Given our general goal to define and reason about programming languages,
we will have to deal with a variety of description tasks. The first is
to describe the grammar of a language. The second is to describe its
static semantics, usually via some typing rules. The third is to
describe its dynamic semantics, often via transitions of an abstract
machine. On the surface, these appear like very different formalisms
(grammars, typing rules, abstract machines) but it turns out that they
can all be viewed as special cases of \emph{inductive definitions}
[Ch.~1]. Following standard practice, inductive definitions will be
presented via judgments and inference rules providing evidence for
judgments.
The first observation is that context-free grammars can be rewritten in
the form of inference rules [Ch.~4.1]. The basic judgment has the form
\[ s \ A \]
where $s$ is a string and $A$ is a non-terminal. This should be read
as the judgment that \textit{$s$ is a string of syntactic category $A$}.
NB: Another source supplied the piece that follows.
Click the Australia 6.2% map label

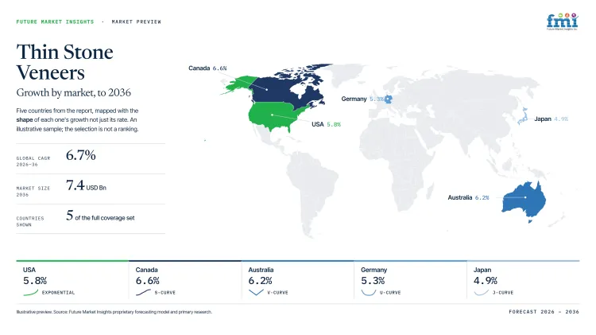click(x=468, y=197)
As a simple example we consider the language of properly matched
parentheses over the alphabet $\Sigma = \{ \lp, \rp \}$. This language
can be defined by the grammar
\[ M \bnfdef \varepsilon \bnfalt M\, M \bnfalt \lp M \rp \]
with the only non-terminal $M$. Recall that $\varepsilon$ stands
for the empty string.
Rewritten as inference rules we have:
\begin{infrule}{M}{eps}
\infer{\varepsilon\ M}{}
\end{infrule}
\begin{infrule}{M}{concat}
\infer{s_1\, s_2\ M}{s_1\ M \qquad s_2\ M}
\end{infrule}
\begin{infrule}{M}{paren}
\infer{\lp s\rp\ M}{s\ M}
\end{infrule}
Our interpretation of these inference rules as an inductive definition
of the judgment $s\ M$ for a string $s$ means:
\begin{quote} \it
$s\ M$ holds if and only if there is a deduction of $s\ M$
using rules (\rref{M}{eps}), (\rref{M}{concat}), and
(\rref{M}{paren}).
\end{quote}
Based on this interpretation we can prove properties of strings
in the syntactic category $M$ by rule induction. Here is a very
simple example.
\begin{theorem}[Counting Parentheses]
If $s\ M$ then $s$ has the same number of left and right parentheses.
\end{theorem}
\begin{proof}
By rule induction. We consider each case in turn.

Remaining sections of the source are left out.